Music Row and country radio are buzzing about a cease and desist letter sent to radio by Sony BMG Nashville.

The letter, written by Sony BMG Nashville senior VP of legal and business affairs Katherine E. Woods, demands that radio stop playing a Tracy Lawrence album cut featuring Sony BMG artist Kenny Chesney, who records for the company's BNA Records.

Two versions of "Find Out Who Your Friends Are" appear on Lawrence's "For The Love" album, which was released on his own Rocky Comfort Records on January 30. One version, which was serviced to radio as a single last fall, includes only Lawrence's vocals. The second version includes vocals from Lawrence's longtime pals Tim McGraw and Chesney.

The timing of the letter is curious since the song has been on Billboard's Hot Country Songs chart for 40 weeks. The song currently sits at No. 4 on the chart, which is based on data from Nielsen BDS. (BDS does not differentiate between the two versions when compiling the data.)

"SMBG did not grant 'singles' rights to Rocky Comfort with respect to the album versions of this song and has not authorized any radio station to play this recording," the letter says. "If your station is playing the album version of the song 'Find Out Who Your Friends Are' embodying Kenny Chesney's vocal performances, SBMG demands that you immediately cease such unauthorized broadcasting. Thank you for your cooperation."

Sony BMG Nashville chairman Joe Galante and executive VP Butch Waugh, as well as BNA VP of promotion Rick Moxley, were copied on the letter.

"This is nothing more than an issue between a major record label and radio," David Newmark, head of country promotion for CO5 Music, which is working the single to radio on behalf of Rocky Comfort, told Billboard.biz sister publication Radio & Records. "That issue is whether radio can play an album cut or not."

Joel Burke, program director for country station KYGO in Denver told R&R that he'll continue to play the album version. "I'm not a legal expert, but I don't think anybody can tell us what album cut we can or cannot play.
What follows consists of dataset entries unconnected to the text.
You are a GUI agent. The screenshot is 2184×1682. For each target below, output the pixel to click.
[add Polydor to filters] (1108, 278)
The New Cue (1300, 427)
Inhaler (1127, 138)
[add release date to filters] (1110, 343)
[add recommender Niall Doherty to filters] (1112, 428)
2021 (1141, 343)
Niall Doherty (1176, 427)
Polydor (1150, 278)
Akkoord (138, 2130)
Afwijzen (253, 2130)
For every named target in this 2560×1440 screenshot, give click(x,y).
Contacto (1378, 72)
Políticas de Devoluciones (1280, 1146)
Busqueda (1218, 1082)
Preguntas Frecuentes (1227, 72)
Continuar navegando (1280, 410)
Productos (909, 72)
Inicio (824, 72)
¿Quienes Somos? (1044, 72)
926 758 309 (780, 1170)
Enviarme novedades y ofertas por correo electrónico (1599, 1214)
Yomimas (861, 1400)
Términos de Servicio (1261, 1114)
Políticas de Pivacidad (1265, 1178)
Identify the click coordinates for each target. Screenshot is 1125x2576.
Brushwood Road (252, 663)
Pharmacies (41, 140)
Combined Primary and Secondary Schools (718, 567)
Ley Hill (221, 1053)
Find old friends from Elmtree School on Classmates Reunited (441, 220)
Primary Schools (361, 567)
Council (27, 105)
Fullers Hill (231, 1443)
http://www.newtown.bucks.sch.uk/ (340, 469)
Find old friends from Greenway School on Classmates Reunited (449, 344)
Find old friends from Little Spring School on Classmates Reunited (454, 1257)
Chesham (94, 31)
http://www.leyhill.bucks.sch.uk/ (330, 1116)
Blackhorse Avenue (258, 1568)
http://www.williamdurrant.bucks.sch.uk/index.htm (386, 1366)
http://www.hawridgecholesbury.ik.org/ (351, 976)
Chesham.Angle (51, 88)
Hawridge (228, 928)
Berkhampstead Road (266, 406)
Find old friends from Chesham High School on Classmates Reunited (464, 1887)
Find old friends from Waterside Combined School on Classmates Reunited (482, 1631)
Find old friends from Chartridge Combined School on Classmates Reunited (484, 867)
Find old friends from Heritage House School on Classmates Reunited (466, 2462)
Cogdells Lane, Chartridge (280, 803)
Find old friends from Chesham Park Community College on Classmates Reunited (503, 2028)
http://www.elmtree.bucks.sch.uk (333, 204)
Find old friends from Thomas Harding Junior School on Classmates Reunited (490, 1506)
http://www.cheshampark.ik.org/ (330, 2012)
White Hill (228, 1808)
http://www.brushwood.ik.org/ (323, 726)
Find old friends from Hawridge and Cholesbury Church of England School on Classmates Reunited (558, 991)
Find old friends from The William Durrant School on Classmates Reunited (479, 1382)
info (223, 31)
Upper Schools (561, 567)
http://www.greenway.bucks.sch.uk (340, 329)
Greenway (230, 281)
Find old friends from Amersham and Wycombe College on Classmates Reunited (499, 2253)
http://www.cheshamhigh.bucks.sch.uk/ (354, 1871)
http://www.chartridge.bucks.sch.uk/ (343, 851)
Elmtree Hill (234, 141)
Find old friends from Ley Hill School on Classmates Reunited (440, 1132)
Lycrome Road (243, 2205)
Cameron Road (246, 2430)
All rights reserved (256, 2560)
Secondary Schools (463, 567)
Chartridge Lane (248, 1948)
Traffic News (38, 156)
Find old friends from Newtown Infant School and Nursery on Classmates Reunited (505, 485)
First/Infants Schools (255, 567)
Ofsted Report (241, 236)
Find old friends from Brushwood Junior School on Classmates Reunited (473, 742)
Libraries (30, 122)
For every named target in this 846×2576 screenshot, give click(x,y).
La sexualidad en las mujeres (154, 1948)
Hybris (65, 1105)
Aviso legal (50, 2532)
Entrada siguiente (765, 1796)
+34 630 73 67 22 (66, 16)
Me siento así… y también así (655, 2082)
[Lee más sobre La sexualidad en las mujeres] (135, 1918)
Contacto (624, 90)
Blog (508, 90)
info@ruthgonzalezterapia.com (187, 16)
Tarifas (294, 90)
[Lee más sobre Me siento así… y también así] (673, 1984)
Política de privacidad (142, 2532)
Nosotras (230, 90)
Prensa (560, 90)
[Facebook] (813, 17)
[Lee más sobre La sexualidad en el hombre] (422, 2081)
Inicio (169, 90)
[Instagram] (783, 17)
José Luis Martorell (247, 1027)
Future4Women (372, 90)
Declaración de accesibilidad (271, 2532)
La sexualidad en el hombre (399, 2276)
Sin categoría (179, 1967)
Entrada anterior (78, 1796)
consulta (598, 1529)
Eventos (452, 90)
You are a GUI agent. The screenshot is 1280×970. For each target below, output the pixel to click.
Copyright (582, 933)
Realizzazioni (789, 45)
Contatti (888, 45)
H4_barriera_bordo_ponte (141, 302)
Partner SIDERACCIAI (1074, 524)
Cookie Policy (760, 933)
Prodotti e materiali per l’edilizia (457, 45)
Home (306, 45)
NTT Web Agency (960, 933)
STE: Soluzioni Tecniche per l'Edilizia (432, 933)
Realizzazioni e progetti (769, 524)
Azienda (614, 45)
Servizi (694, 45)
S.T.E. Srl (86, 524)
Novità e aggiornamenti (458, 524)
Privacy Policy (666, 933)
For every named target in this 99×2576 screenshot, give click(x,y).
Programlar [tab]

It's available out there for public consumption, and if I choose to play cut nine off an album that I think is going to work for our radio station, I'm going to play it."

Other programmers agreed, although some allowed that they would consult with their company's legal department for guidance on the matter.

A request for additional comment from Sony BMG's Woods was not returned at press time.